Here are our top tips for creating your first ever vegetable garden:
1. Find a good, sunny spot - ideally, the spot you choose should get good sun and be easily accessible to the kitchen.
2. Size matters - we recommend creating a garden that is around 3x4 metres big. If you make it smaller you won't have space to rotate your crops and stagger your planting for a continual supply. And if you make it bigger it may become overwhelming and too much work for a first garden. But, if you don't have space for 3x4, any size is better than nothing!
3. Raise your garden – lifting your garden off the ground will allow the soil to drain and stop it from getting too wet. You can build your own garden box - here are our tips. But you can also buy good quality, kitset garden boxes (middle picture) from places like urbanmac - we have some at the nursery we use for growing on some of our plants.
4. Fill it with good quality, friable soil (breaks apart) and dig in some compost. Head down to your local garden centre and get some friable soil to fill the box with. If you've made your garden around 3x4 metres you'll probably need about a trailer load of soil. Ask staff at the centre to point you in the right direction. They will have a big mound of local, suitable soil somewhere on-premise. If you have compost, dig some of this in now. If you'd like to learn how to make compost too, visit here.

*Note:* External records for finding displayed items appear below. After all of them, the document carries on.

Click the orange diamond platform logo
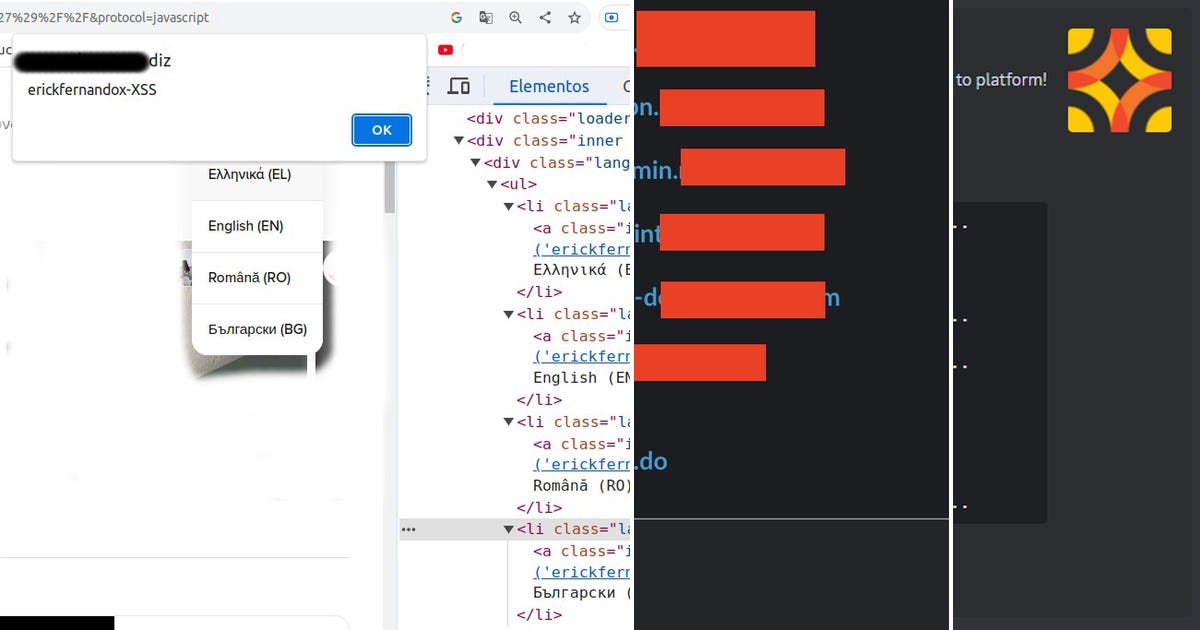Viewport: 1200px width, 630px height. [x=1120, y=80]
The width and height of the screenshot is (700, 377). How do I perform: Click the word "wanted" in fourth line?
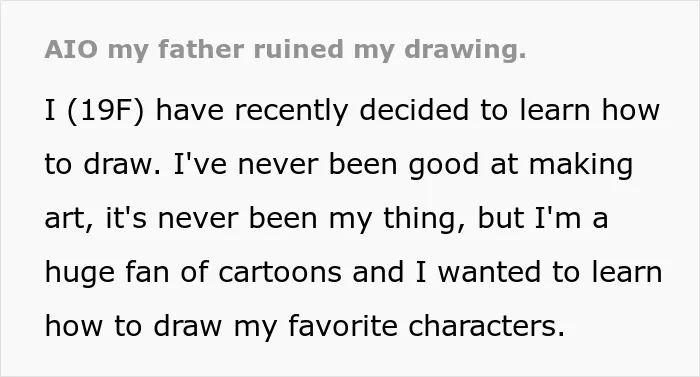coord(489,272)
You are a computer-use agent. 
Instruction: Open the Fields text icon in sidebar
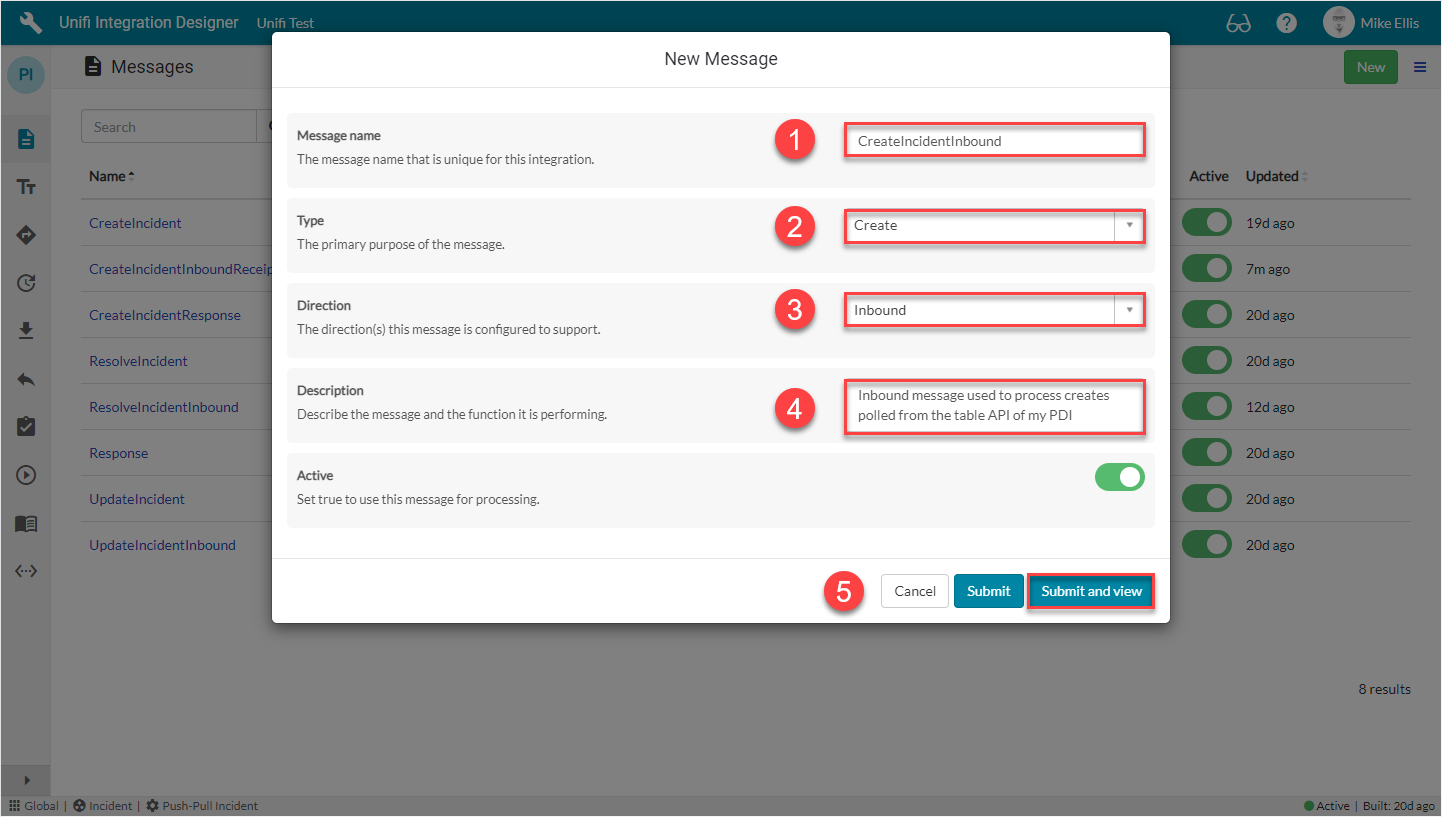26,187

5. Grow quick-growing seedlings that you enjoy to eat - vegetables like lettuce, courgette, cucumber, spinach, silver or rainbow beet are all fast-growing and easy to maintain. You can choose to plant whatever you like, but for a first-time gardener, we recommend staying away from onions and plants of the brassica family (broccoli, cauliflower, cabbage etc) as they need a big area and a lot of time to grow.
6. Follow the instructions - on the back of each label are instructions for planting. Follow these or use our gardening guides for step-by-step planting tips for each type of vegetable.
7. Stagger your planting - for a continual supply of veges (particularly your fast-growing ones like lettuce, rocket and ones you like to eat a lot of), plant a new bundle of seedlings every couple of weeks. This will ensure the veges you like to eat are always ready to harvest. Mixed bundles like the Awapuni mixed mesclun and mixed herb varieties are great if you want a certain type of plant to always be ready to harvest but don't want too much one plant at one time.
8. Mulch it - once you've filled your new garden with seedlings, cover it with mulch like pea straw. This will help keep the weeds down and maintain moisture - especially important over summer. When you eventually harvest all your plants dig the pea straw or mulch into your garden. This will save you having to dig over your garden next time you plant seedlings.
9. Cover it - to ensure your hard work doesn't go to waste, I recommend covering your garden with bird netting or some sort of net closure. I use bird netting with a stake frame which I purchased from The Warehouse. It stops the birds getting to my veges, neighbours' cats and dogs doing their business in my garden, and our chickens from digging everything up. If the holes are small enough it may also prevent other pesky creatures like white butterfly from devouring your produce.
10. Enjoy it - You can expect to start harvesting your hard work in around six weeks.